In the wings of the Tivoli back in ’45, Max recalls for the Bulletin (25 August 1962), watching Roy transform into Mo, ‘analysing’ rapid fire ad-libbing, Max still stewing about the strictures radio imposed on Mo by hack scriptwriters in the 1940s. Mo’s genius, Max declares, on show only in those unrecorded, unscripted LIVE performances, another brilliant Harris argument, like the unconscious, which cannot be disproved!
Max found his new clown by accident one night in Adelaide relaxing in front of the telly watching Grame Kennedy LIVE from Melbourne. Graeme Kennedy. Of course! Whether I find Kennedy funny isn’t the point. LIVE television. Inserting the folk into culture. Pure anarchy. Theatre, Harris swotted preemptively, was DEAD. (You can read about Kennedy yourself in actor Graeme Blundell’s biography. Ring me in fact and I’ll give you a package deal on the Kennedy and Sharp bios.)
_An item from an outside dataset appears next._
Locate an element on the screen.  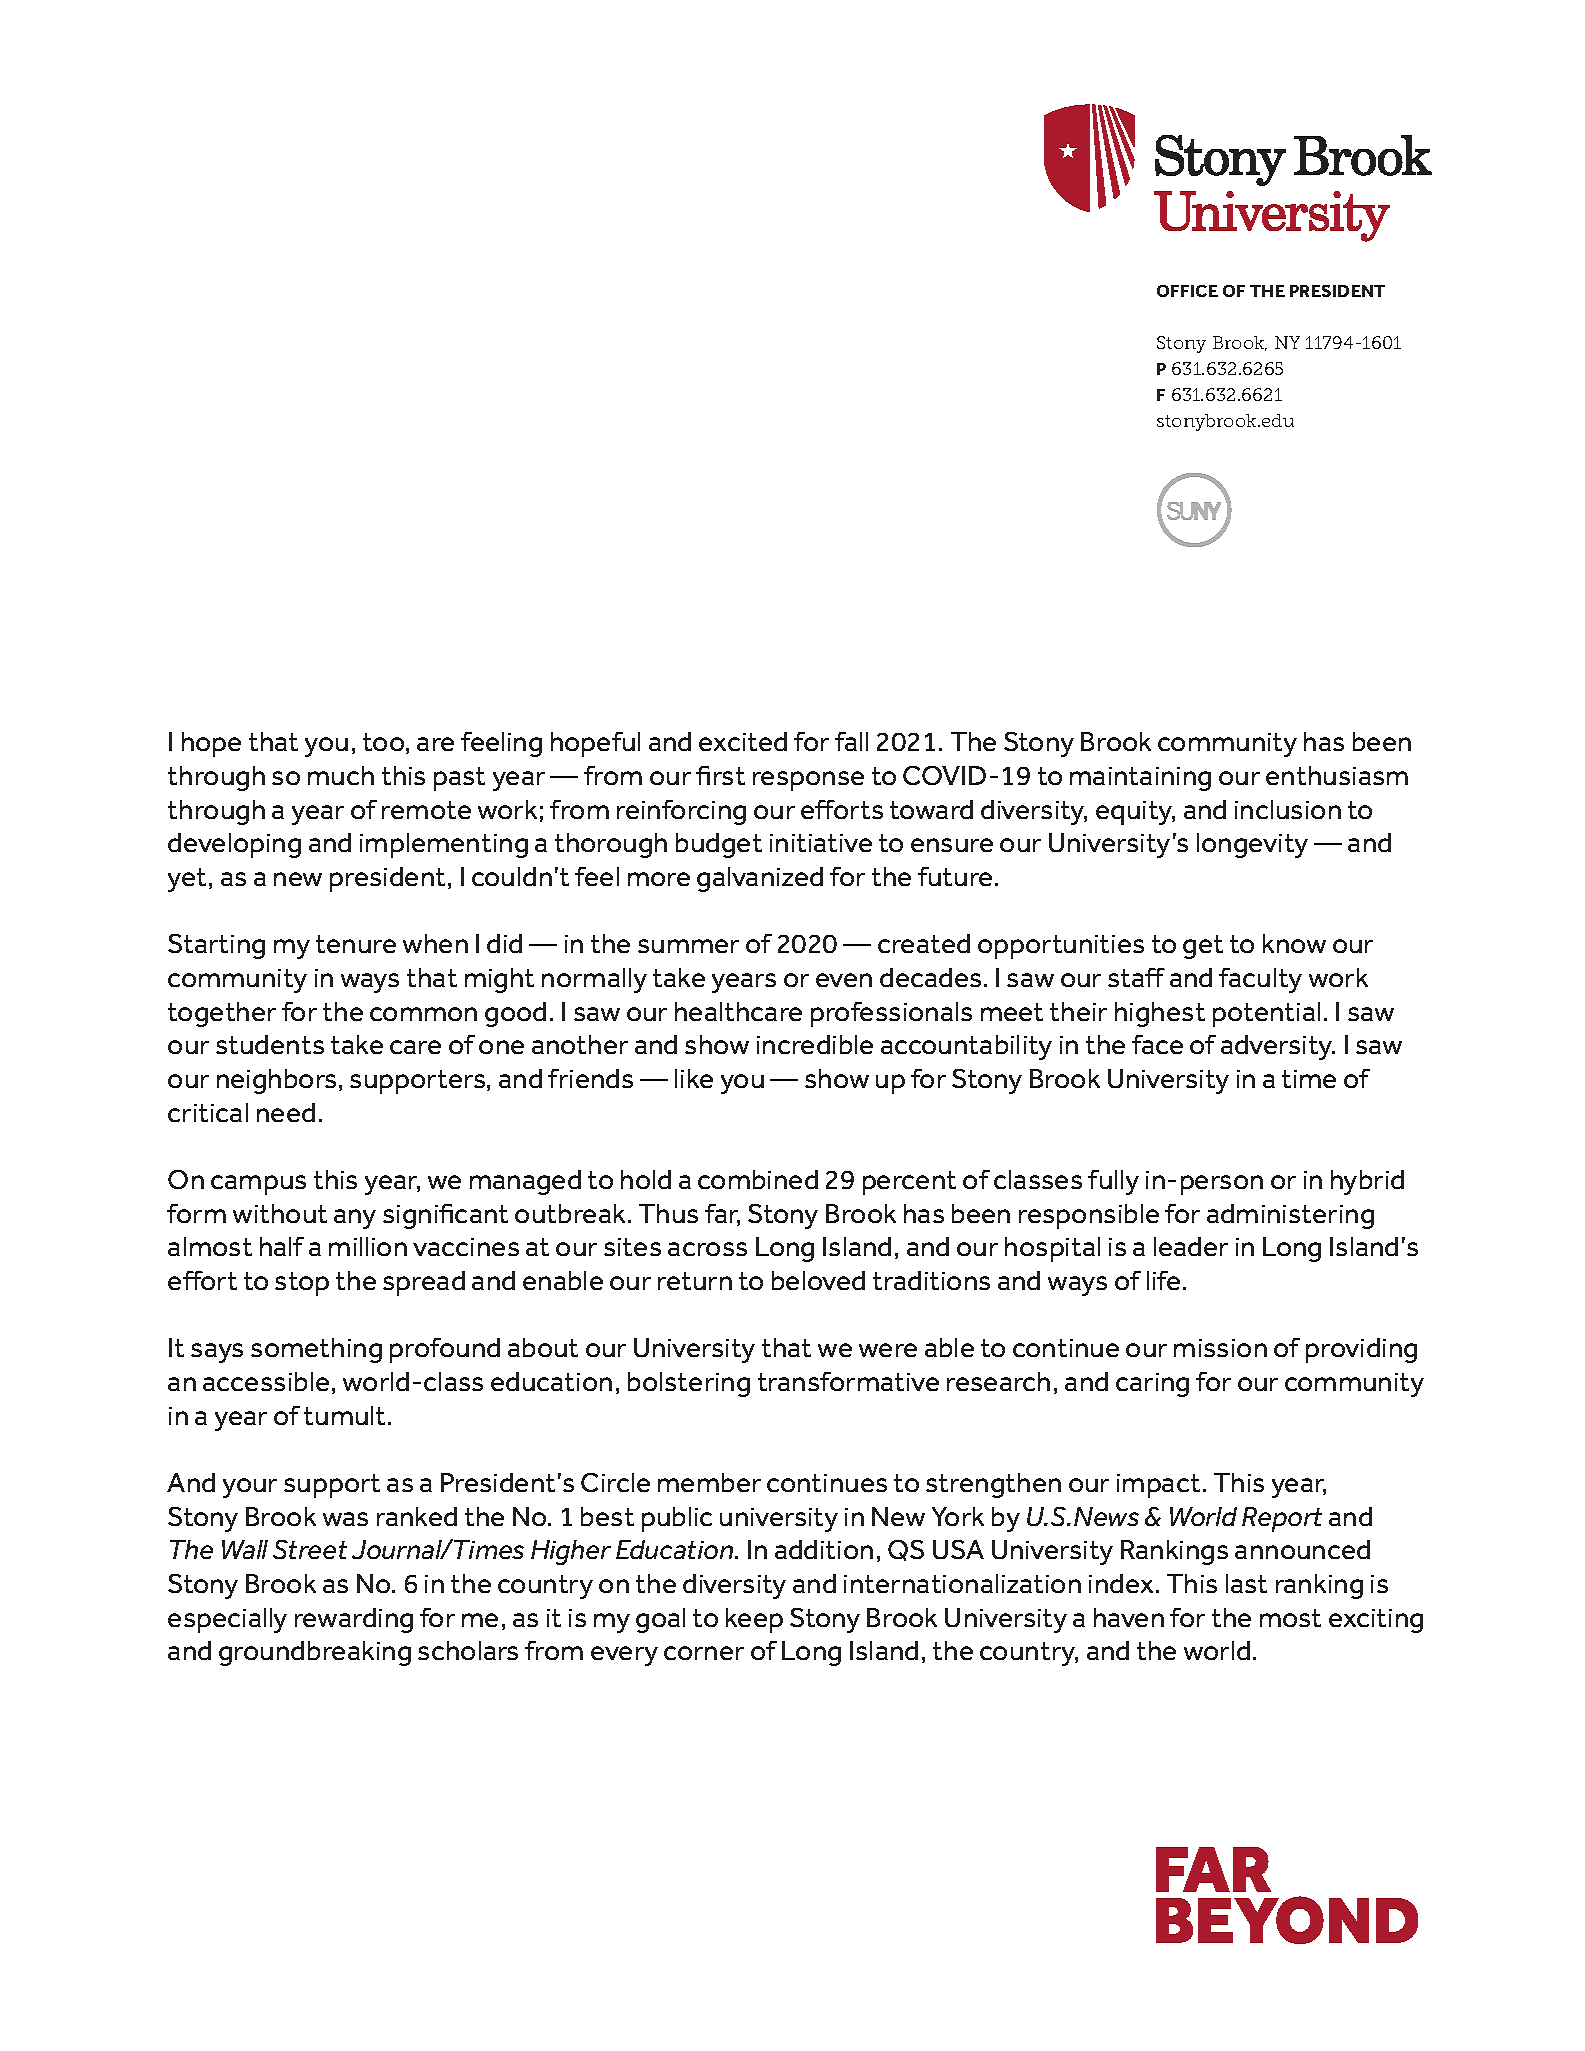
faculty is located at coordinates (1260, 980).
You could say Mo haunted Max: what he saw from the wings and all the stuff left unsaid. No one wanted to talk about it. Barry’s Mo Show a fag end thought as told to Jeane Pratt of the Jewish News backstage, probably drunk. Blundell, while finding parallels between Kennedy and Mo, deftly avoids the problem. John Bell, co-founder of Nimrod, speechless in his memoirs, unable to even mention their production of ‘The Young Mo’, 1977, scripted by Steve J. Spears, starring Gary McDonald.
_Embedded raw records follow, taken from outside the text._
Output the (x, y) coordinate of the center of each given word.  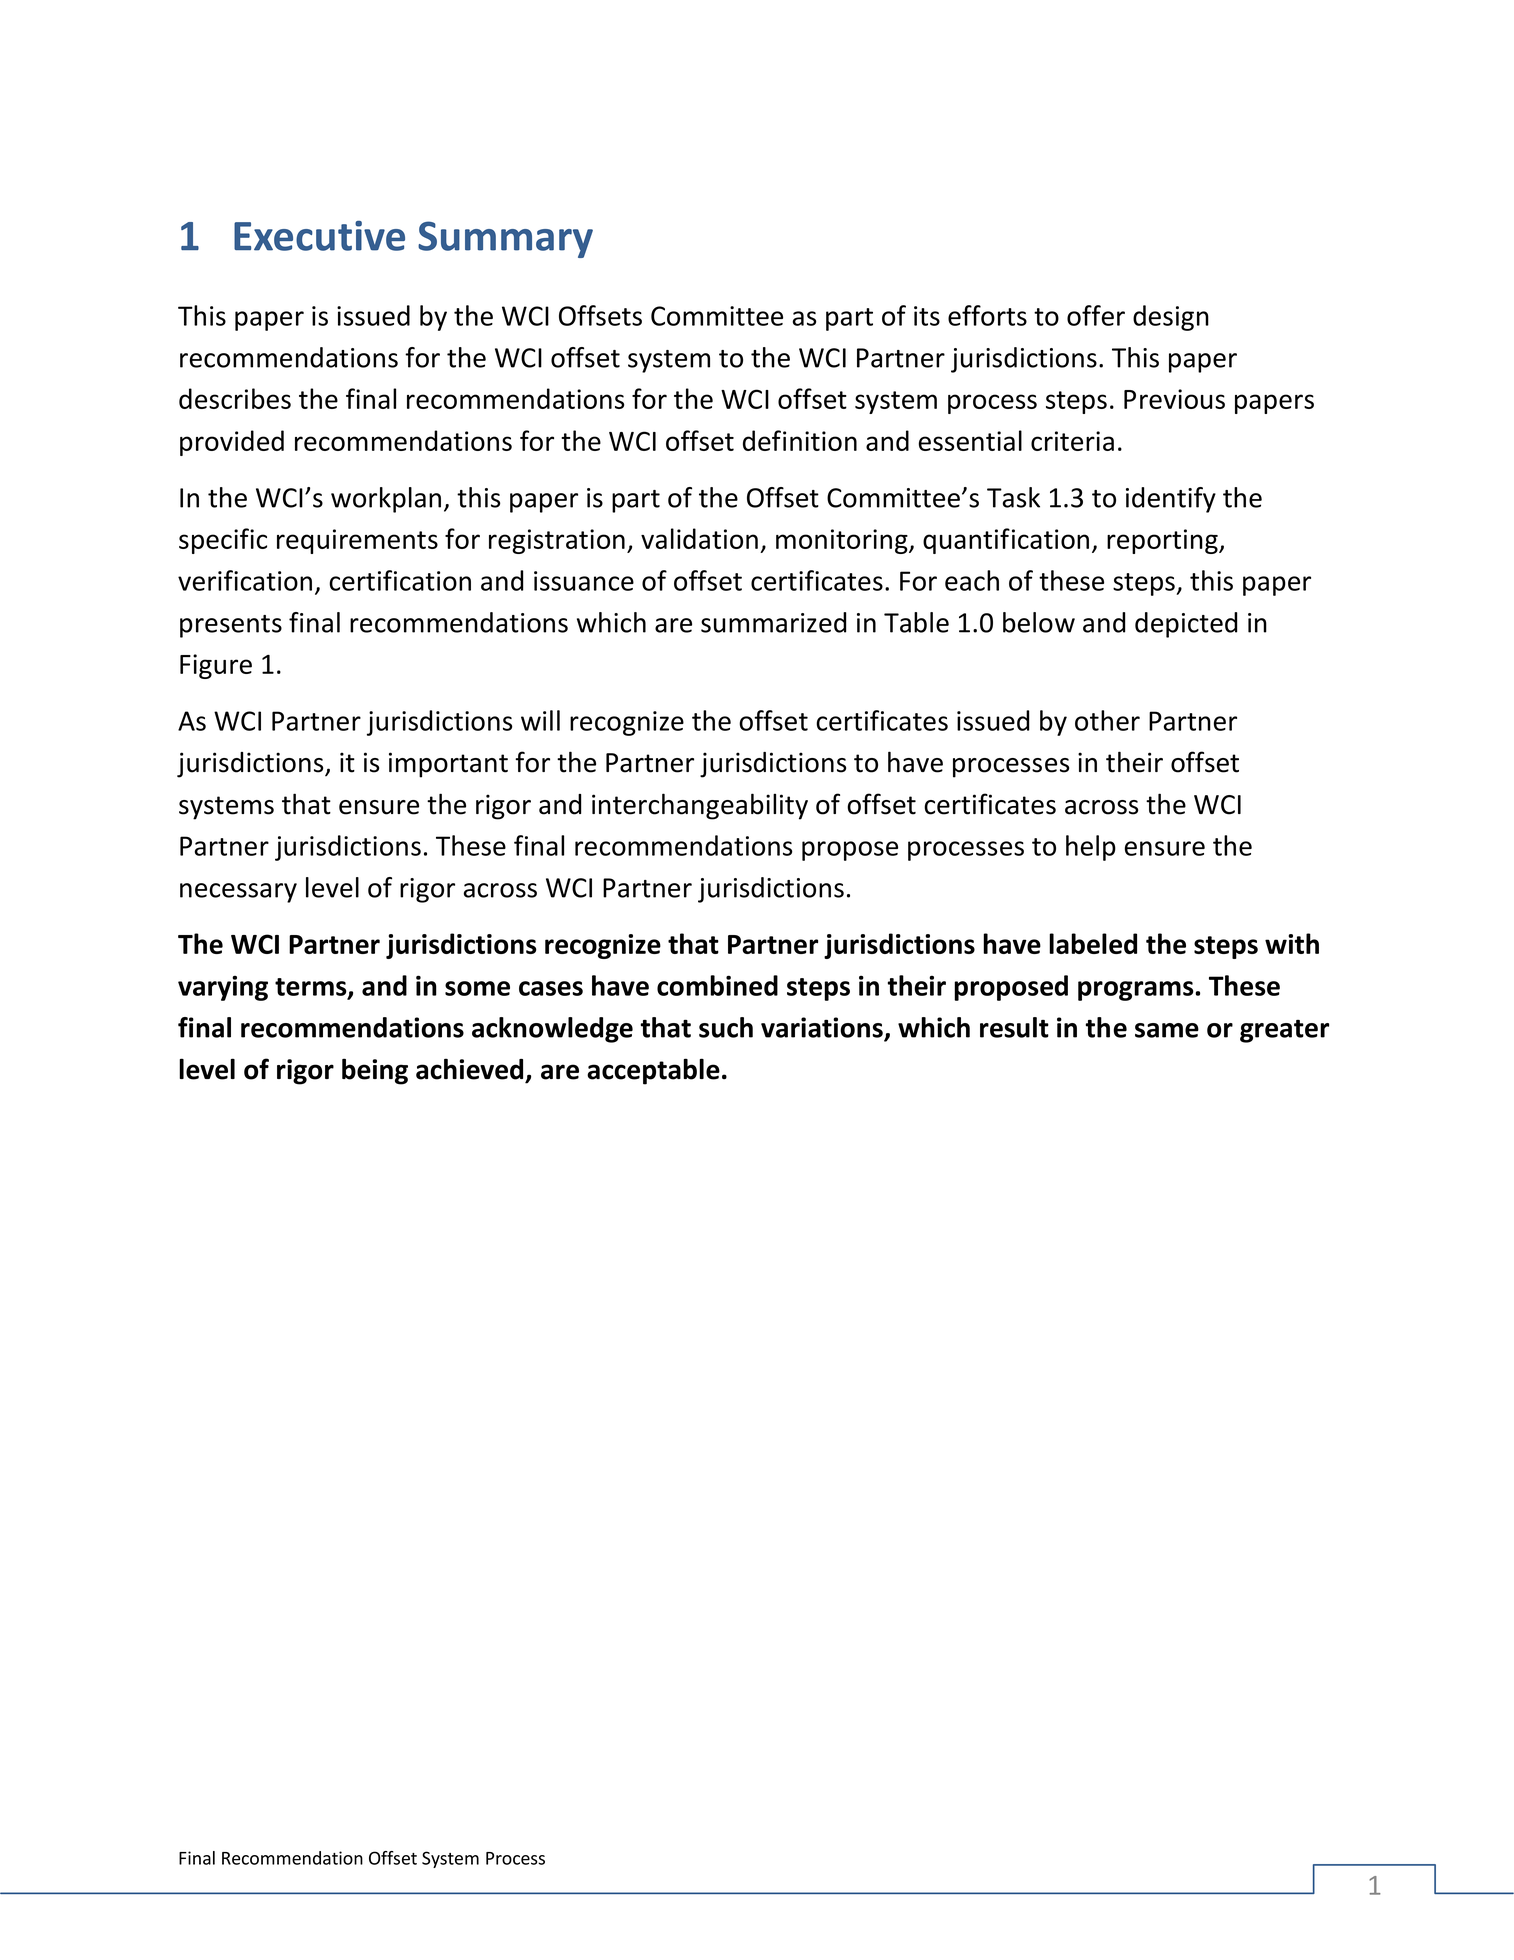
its (927, 316)
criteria (1072, 441)
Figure (216, 666)
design (1171, 318)
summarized (773, 622)
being (375, 1071)
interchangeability (700, 806)
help (1091, 848)
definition (800, 440)
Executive (319, 236)
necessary (238, 893)
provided (232, 443)
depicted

Max finally blew his gasket in the pages of the Bulletin (where else), 15 July 1980, asking why a Jewish Australian performed the ‘Yiddish Uncle Tom?’ Mo was playing to ‘racially bigoted audiences’ Max said, before we were at war with Hitler and our greatest authority on patriotic laughter Smith’s Weekly suddenly didn’t think Jewish people really funny after all. ‘Giggle Palace.’ Mo the mirror to our grotesque selves. Dear Max, couldn’t leave Mo in ‘a situation of self-abasement’, inventing ‘Defiant Comedy’, which others might call the Theatre of Cruelty:
There he’d be leering, spitting, expostulating, celebrating every vulgarity in a society rich only in inhibitions, self-delusions and respectable hypocrisies … The audience laughing at the worst of themselves … The honest Vaudeville belly laughs were mixed up with something else, something dangerous and unnerving. I could read this not only in the performance but in Mo himself. It took him 30 seconds to switch off after he left the stage. He had no affection for the audience.
Good morning Jane
Hearing from you makes me realise how badly I need to catch up with you and chat. So much happening at present and for you, I hope.
I’m in Rome at present, home Nov 9, I will ring shortly after
My best
Geoff
Australian anti-semitism is not often acknowledged, let alone explored, so good for you, madam. We rejected as an immigrant the arguably greatest philosopher of the C20th, Karl Popper, twice, in the fifties and in the thirties, because he was Jewish. On the first occasion he was escaping the Nazis. In Goroke lived Frederick Tobin affectionately known in the town as ‘Hitler’ on account of his anti-semitic social and professional life. Tobin, the only person in Australia convicted of holocaust denial, had generous patrons. He had also 2 mailing lists and one of those lists would send some very high profile (think socialite) Australians scuttling for dark recesses were they ever to come to life. Our anti-semitism took a big hit from the holocaust, but it survived. currently it thrives thanks to the zionist extremists in Israel and their enablers. Israel may be the most anti-semitic country in the world.
Sorry, meant also to say well done for talking about it. Last three sentences very nice. They were Max’s, I assume, but good on you for knowing about them and sharing! BTW not so sure Max did have the last laugh re Ern Malley.